Hi Jamie, Unlocking with key in door will cause alarm, until Ign on, so don't why drivers door doesn't, unless microswitch in door lock has failed. Does drivers door window drop a few cm when opening door ?
Hoggy.


----------



## mullum (Sep 16, 2011)

Just in case it's a coincidence, perhaps it worth a go trying what I did today - see post #11 of this thread : viewtopic.php?t=303304


----------



## Jamie948 (Dec 8, 2007)

Both widows drop correctly, but I do remember earlier when I tried, the hazards flashed when I unlocked and opened the drivers side, now they dont. Should a manual unlock open both doors or just the drivers side? At the moment only the drivers side unlocks until the key is in the ignition and then I believe that unlocks the passenger side automatically


----------



## Jamie948 (Dec 8, 2007)

Also the drivers side red alarm activation light on the door doesn't flash, just the passenger side.
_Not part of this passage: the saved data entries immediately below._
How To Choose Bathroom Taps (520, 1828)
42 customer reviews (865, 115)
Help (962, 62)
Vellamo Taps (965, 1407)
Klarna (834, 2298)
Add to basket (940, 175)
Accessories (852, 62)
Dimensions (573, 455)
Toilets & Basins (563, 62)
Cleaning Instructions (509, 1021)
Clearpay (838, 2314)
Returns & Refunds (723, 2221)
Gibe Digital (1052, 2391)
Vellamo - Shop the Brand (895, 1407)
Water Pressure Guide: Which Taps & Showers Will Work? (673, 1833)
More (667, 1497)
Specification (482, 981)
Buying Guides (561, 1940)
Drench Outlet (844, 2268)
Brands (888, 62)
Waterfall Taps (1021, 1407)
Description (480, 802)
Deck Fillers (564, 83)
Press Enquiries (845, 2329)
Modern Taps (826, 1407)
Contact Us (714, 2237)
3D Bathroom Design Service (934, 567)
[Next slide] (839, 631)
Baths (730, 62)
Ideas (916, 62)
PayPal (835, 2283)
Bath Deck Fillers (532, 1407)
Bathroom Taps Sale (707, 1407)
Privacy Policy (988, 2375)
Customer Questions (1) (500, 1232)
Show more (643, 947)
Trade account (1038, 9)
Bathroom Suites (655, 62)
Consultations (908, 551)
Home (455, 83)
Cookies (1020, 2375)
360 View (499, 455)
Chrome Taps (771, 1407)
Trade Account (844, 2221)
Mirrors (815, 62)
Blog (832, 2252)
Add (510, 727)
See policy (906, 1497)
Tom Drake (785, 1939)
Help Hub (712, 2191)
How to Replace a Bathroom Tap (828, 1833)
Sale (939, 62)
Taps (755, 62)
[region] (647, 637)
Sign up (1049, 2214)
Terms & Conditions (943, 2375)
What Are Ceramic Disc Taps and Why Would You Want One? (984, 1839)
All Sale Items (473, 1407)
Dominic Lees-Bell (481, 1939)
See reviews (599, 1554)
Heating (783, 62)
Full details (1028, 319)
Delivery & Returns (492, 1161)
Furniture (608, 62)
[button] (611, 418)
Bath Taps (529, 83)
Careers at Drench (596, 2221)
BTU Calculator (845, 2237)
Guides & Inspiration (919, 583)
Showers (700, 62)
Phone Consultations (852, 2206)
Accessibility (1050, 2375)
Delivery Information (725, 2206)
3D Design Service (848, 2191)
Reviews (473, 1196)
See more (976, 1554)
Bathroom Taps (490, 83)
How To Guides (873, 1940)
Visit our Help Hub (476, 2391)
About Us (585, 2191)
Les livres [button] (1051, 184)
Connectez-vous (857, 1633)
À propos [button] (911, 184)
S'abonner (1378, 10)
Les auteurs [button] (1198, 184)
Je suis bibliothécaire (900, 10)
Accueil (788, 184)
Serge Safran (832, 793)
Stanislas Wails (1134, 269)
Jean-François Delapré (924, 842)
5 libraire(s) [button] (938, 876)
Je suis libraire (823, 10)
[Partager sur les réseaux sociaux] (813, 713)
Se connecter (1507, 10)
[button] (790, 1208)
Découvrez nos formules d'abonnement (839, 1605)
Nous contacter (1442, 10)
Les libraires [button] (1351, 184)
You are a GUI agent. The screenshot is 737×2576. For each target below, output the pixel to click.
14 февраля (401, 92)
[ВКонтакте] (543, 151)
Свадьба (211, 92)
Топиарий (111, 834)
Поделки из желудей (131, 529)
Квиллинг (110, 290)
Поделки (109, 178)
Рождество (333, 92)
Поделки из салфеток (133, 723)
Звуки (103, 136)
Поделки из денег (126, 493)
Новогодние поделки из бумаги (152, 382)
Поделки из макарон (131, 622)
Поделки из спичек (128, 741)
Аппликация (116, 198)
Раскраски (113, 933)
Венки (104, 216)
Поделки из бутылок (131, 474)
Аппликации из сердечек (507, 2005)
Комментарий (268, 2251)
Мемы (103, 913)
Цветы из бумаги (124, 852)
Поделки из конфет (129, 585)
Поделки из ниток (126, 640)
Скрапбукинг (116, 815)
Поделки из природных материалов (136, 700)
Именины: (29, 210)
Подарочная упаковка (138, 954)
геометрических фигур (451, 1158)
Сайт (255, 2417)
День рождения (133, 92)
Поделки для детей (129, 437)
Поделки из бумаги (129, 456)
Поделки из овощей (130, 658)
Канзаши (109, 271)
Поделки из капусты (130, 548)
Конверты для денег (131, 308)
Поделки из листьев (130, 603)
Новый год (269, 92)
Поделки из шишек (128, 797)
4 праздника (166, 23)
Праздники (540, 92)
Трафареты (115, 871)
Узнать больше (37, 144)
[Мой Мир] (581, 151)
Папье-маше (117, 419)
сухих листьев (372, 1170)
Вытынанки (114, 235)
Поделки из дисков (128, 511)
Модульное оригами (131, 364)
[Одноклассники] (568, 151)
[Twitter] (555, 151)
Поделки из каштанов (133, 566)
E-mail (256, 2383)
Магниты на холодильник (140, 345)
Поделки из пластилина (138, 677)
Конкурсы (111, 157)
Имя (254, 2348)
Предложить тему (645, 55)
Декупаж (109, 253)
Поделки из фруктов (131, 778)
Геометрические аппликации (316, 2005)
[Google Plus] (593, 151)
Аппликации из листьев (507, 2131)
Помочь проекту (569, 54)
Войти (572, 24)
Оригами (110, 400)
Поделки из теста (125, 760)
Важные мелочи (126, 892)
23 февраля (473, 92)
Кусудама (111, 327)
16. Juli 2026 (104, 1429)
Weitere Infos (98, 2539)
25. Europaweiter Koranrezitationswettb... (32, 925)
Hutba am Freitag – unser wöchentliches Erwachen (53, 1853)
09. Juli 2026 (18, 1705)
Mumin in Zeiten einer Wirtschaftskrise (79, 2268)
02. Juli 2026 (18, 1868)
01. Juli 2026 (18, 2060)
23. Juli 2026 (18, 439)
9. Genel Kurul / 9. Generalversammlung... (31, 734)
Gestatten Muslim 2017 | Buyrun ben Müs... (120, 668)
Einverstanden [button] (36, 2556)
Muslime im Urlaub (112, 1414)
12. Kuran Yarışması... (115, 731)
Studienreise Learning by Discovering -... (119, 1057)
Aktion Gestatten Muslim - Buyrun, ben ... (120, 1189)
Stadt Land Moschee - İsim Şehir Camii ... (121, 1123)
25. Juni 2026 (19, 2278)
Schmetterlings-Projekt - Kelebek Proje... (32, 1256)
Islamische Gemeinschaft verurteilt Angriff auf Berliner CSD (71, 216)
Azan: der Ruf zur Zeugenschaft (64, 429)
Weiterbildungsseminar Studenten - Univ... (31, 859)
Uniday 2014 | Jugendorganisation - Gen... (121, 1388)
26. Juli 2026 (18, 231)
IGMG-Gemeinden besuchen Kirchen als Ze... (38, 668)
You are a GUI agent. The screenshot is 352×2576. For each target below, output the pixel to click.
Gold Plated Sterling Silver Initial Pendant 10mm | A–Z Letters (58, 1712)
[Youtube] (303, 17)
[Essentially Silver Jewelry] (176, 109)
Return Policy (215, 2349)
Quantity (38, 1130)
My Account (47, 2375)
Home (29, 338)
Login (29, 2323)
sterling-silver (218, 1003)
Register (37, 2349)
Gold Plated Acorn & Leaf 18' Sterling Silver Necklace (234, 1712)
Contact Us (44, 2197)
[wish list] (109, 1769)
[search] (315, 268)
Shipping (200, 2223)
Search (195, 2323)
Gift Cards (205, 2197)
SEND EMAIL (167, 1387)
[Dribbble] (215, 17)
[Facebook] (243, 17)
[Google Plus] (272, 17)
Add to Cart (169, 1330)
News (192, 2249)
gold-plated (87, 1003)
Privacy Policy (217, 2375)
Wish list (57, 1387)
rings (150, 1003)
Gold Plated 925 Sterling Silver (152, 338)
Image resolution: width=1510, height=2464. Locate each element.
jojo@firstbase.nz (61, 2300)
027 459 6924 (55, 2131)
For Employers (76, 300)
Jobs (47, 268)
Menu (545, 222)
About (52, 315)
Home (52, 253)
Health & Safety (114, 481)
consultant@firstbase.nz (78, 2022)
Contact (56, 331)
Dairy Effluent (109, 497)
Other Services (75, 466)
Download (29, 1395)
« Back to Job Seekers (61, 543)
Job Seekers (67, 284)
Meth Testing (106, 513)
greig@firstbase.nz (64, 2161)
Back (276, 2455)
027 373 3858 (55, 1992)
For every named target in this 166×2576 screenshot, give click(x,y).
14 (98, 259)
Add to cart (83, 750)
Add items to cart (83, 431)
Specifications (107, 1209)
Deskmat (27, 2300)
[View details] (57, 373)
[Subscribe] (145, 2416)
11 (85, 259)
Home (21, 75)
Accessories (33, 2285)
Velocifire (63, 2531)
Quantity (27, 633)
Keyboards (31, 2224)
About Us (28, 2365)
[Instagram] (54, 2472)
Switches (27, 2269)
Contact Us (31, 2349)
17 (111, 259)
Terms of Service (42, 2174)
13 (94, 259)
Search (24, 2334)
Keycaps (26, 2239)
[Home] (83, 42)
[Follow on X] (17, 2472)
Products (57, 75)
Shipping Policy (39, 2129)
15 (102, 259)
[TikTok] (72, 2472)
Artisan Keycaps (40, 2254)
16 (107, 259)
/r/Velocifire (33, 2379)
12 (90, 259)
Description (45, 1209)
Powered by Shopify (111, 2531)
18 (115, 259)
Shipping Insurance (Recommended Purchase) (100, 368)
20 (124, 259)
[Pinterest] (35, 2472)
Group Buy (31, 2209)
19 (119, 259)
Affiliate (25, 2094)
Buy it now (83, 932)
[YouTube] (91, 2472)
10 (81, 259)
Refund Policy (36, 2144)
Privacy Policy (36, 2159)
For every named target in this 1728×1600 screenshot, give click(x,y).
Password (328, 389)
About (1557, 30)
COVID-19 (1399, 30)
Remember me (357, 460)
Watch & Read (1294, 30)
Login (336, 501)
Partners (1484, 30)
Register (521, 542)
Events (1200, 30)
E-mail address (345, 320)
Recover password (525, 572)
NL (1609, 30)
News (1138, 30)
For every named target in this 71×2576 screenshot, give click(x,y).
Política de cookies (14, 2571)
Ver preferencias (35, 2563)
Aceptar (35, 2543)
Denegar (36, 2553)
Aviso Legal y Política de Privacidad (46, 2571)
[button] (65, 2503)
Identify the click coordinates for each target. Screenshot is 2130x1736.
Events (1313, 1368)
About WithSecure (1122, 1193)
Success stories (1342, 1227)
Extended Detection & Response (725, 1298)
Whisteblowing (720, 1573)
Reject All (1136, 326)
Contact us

A related issue perhaps or maybe just the light not working ?


----------



## mullum (Sep 16, 2011)

Actually, I've got two types of battery listed as being for use in the TT keyfob - can anyone verify ?
CR2032 or CR1620 ?


----------



## Hoggy (May 8, 2002)

Hi Mullum, My July 2001 TT 225, uses 2 x CR1620 batts. 
Depends on the year so you may have to open it up, as some use 1x CR2032 
Hoggy.


----------



## mullum (Sep 16, 2011)

Okey dokey, mines a '99 so I imagine it's like yours but yes I'll open it up to make sure. In fact I'd love to get a new keyfob altogether (swapping out the blade and the insides) as mine is pretty worn. It'd be great if the symbols were illuminated or at least glow in the dark - 
I'd better not hijack this thread with that topic though !


----------



## Jamie948 (Dec 8, 2007)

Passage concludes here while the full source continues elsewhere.